2018 had Southern Nevada’s highest investment sales volume since the boom that preceded the Great Recession. Based on first quarter results, 2019 does not look as though it will top 2018, though it may equal 2016 and 2017. Industrial investment sales volume in the first quarter of 2019 was $101.3 million in 16 sales totaling 845,000 square feet at an average sales price of $119.99 psf. Although investment sales were strong in 2018, there was a trend of diminishing sales over the course of the year, and this trend continued into 2019. It is notable that prices for industrial buildings have increased dramatically over the past five years.
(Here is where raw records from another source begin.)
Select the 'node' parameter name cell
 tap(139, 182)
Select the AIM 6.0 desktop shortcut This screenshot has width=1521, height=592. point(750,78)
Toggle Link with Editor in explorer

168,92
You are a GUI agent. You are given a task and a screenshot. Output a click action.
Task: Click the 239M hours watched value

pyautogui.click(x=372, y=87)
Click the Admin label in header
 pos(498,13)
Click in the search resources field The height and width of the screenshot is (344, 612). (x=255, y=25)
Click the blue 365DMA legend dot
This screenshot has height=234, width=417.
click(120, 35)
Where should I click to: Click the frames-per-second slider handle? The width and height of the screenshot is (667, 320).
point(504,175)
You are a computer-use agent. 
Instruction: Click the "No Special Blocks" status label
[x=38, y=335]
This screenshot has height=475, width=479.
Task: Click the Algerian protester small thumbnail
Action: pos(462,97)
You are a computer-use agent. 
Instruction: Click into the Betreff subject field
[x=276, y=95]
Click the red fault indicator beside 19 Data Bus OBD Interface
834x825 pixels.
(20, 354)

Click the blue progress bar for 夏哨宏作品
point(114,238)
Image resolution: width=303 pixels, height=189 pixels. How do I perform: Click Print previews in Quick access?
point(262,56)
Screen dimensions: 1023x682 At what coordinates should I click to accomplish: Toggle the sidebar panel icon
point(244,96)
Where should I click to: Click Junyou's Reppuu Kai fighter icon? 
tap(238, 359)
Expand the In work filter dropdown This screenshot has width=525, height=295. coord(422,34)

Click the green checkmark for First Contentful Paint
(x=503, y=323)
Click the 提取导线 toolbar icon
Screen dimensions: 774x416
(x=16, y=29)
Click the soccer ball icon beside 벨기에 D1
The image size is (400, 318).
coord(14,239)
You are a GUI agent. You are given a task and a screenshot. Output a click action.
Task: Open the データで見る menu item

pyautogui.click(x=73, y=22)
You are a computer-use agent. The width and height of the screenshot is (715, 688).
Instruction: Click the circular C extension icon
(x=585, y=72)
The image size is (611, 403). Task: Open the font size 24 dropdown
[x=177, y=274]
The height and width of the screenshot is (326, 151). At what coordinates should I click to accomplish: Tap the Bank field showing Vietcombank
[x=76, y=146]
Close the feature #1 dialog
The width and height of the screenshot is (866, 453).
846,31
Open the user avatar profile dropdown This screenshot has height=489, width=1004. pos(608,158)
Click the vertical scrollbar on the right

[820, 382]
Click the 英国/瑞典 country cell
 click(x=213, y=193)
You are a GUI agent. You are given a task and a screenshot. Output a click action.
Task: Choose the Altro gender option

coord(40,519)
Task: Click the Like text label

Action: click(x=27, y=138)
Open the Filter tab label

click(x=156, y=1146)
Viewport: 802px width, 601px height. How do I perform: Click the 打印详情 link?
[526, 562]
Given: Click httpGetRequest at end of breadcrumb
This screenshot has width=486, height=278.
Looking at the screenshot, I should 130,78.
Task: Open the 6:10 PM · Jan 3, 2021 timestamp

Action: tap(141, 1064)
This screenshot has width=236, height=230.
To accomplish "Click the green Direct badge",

The average cap rate in the first quarter of 2019 was 6.5 percent, higher than in 2018.

Southern Nevada’s warehouse/distribution market continued to dominate the industrial market in the first quarter of 2019. Warehouse/ distribution properties had 709,143 square feet of net absorption. New construction of warehouse/distribution was 455,270 square feet in the first quarter of 2019, compared to 2.2 million square feet of new inventory completed in the first quarter of 2018. Warehouse/distribution vacancy was 2.2 percent, a very low level of vacancy, and one sure to inspire additional warehouse/distribution construction.

The light distribution sector was not significantly different in the first quarter of 2019 than it was in the first quarter of 2018, except in terms of vacancy. Net absorption was 179,551 square feet in 2019, compared to 187,249 square feet one year ago. New completions of light distribution space were lower in 2019 than one year ago, which helped bring the light distribution vacancy rate down to 3.3 percent. The average asking rental rate was $0.69 psf NNN in the first quarter of 2019, and was also $0.69 psf NNN one year ago. Development of light distribution product is beginning to ramp up, with forward supply of light distribution now more than twice what was seen in the first quarter of 2018.

The light industrial sector posted 146,557 square feet of net absorption in the first quarter of 2019, considerably more than one year ago when net absorption was negative 49,483 square feet. Light industrial vacancy was 3.7 percent this quarter, compared to 4.1 percent one year ago. Light industrial’s weighted average asking rate increased by $0.13 year-over-year to $0.84 psf NNN. Other than the new 750,000 square foot Google data center under construction in the Henderson submarket, light industrial development remained
light. This means asking rates for light industrial space will probably continue to rise over the course of 2019.

Incubator space posted negative 22,394 square feet in the first quarter of 2019. This was not particularly good, but was better than one year ago. Incubator vacancy was a healthy 5.6 percent. Flex space did better than incubator, with 69,367 square feet of net absorption bringing vacancy down to 6.3 percent. This was a very healthy level of vacancy for flex product.

It is difficult to predict whether 2019 will meet, beat or fall behind Southern Nevada’s industrial performance in 2018. Numerous projects are now planned or under construction, so steady demand will be met by new supply. The difficulty is predicting how much demand the Valley can expect over the next 12 months. Recession talk is in the air, and though a recession in 2019 does not appear to be likely, just the talk of recession can have a negative impact. We think 2019 will follow a similar trajectory to 2018, with generally strong demand for industrial space and a continued strong level of new warehouse/distribution construction.

“We think 2019 will follow a similar trajectory to 2018, with generally strong demand for industrial space and a continued strong level of new warehouse/distribution construction.”